Before the election, the DfE told Schools Week that it was in “the early scoping stages of an evaluation” for its £60 million teaching school hubs programme, first launched in 2020.

But Martell said that, while hubs more generally have been able to scale “promising ideas… rigorous evaluation has never really been embedded within these approaches – meaning that we know relatively little about what has worked.

“Evaluation needs to be thought of upfront when new initiatives are being planned.”

The DfE said that, due to their “distinct aims”, different kinds of hub programmes “take different approaches to evaluating their activities”.

A spokesperson added: “The department’s support for independent evaluation and the use of evidence-based approaches in teaching and learning is exemplified through its re-endowment in 2022 of the Education Endowment Foundation.”

Language hubs evaluated

Professor Li Wei
Professor Li Wei

Evaluators have been appointed for the language hubs programme, launched last year, aimed at improving language teaching and boosting take-up.

Professor Li Wei, from University College London, which runs the hubs, said he would like to see “more interactions, contacts and coordination” between different subject hubs.

“There are lessons learned, we are very new so we can learn good practice from others and what they have achieved and avoid any problems. It would be really good to create a mechanism for us all to get together.”

Martell echoed this, adding: “Another challenge is that there are no processes for sharing practical insights across the different hubs. From my discussions with many different hub leaders and policy colleagues, it is striking how often the same lessons must be learnt again and again.”

The cuts begin…

Hubs have popped up and expanded over the years, but there were also recent cutbacks. The languages hubs programme faced a budget cut before the election, meaning it cannot yet recruit a second round of lead schools. 
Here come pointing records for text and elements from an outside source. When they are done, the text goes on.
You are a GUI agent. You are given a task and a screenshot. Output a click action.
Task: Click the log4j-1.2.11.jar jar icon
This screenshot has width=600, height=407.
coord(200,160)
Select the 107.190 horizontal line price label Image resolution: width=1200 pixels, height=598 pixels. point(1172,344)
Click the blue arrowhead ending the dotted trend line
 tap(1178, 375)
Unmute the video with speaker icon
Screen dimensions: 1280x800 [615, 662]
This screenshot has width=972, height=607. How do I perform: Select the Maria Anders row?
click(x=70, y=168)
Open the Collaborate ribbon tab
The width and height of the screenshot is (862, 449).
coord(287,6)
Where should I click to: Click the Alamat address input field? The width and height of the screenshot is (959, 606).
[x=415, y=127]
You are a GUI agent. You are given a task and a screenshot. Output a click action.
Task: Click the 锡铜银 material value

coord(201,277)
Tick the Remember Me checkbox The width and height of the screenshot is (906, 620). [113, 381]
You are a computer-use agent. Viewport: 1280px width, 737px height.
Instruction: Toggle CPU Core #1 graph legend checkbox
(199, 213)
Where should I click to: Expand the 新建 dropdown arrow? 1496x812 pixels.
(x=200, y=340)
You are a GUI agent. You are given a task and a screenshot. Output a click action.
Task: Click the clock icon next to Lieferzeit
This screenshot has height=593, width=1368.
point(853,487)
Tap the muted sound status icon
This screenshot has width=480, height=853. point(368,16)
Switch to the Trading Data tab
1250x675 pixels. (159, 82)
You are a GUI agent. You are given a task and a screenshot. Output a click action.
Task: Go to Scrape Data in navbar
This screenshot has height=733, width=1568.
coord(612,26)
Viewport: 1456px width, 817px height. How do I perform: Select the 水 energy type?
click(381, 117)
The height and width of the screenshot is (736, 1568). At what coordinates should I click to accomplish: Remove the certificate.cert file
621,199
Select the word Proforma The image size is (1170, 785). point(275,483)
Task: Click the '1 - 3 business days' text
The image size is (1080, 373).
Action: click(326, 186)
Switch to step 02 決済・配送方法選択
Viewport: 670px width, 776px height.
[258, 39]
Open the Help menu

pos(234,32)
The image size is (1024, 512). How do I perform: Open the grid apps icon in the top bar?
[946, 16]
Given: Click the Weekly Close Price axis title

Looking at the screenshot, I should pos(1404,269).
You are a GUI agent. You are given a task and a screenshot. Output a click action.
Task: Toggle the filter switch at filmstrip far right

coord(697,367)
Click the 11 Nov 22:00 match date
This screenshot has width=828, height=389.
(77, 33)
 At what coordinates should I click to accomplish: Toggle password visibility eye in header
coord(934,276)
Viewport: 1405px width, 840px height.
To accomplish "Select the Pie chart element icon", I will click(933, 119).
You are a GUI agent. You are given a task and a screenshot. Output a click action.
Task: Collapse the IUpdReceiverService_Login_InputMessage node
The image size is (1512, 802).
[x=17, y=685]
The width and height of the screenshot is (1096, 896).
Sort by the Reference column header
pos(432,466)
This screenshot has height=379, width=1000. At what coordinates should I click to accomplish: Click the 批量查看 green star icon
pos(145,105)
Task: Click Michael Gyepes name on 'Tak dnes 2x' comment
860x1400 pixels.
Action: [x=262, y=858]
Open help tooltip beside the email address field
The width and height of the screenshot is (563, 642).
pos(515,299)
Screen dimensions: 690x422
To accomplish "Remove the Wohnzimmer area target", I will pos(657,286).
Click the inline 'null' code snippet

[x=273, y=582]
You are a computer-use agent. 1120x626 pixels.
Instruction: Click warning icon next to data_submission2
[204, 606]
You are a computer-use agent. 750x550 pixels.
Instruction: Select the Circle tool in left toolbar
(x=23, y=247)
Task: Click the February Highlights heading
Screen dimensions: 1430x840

STEM Learning announced in July that, due to “changes in funding”, the SLPs would close in August.

Damian Hinds
Damian Hinds

Policy expert Loic Menzies said the last government’s “completely unstrategic and short-term” approach to hubs has resulted in a “patchy and incoherent network that has yet to provide all teachers with the quality of support they should be entitled to.

“A more coherent and properly resourced network of hubs could form part of the architecture needed to ensure high quality support and development is available in every corner of the country.”

But Hinds said they were “a product of the organic nature about how the thing came about. It wasn’t designed from scratch with an organogram, with one person at the top and all flowing down. It has been much more from the system to the system.”

What will Labour do?

Labour has said little about its views on the previous government’s hub model, but it may provide an indicator soon.

Mark Boylan
Mark Boylan

One of its manifesto pledges was for a universal “teacher training entitlement”, which is something that could potentially be delivered through the hub network.

But Jonny Uttley, chief executive officer at The Education Alliance academy trust, said: “Given the changing priorities and lack of public funding, which means government has to look at repurposing money, this is an area that Labour should look at.”

Mark Boylan, professor of education at Sheffield Hallam University, suggested the government could look at hubs on a case-by-case basis.

“There was a drive to get improved phonics teaching across all primary schools under the English hubs, but is that needed anymore?

“Whereas maths, we’ve got a significant teacher supply problem and maths hubs have only reached about 50 per cent of schools so far, suggesting they are still needed.

Dame Alison Peacock
Dame Alison Peacock

“So it’s asking – is it still meeting the need?”

Meanwhile Dame Alison Peacock, Chartered College of Teaching chief executive, warned against “throwing the baby out with the bathwater and losing expertise”.

She said they were a “great model, as long as it doesn’t become too controlled from the centre. [But] if there’s refreshing of some of that [model] going forward, that would be no bad thing.”

Thomas said hubs have “succeeded because committed teachers and leaders have made them do so. I hope we continue to help them grow their impact in years to come.”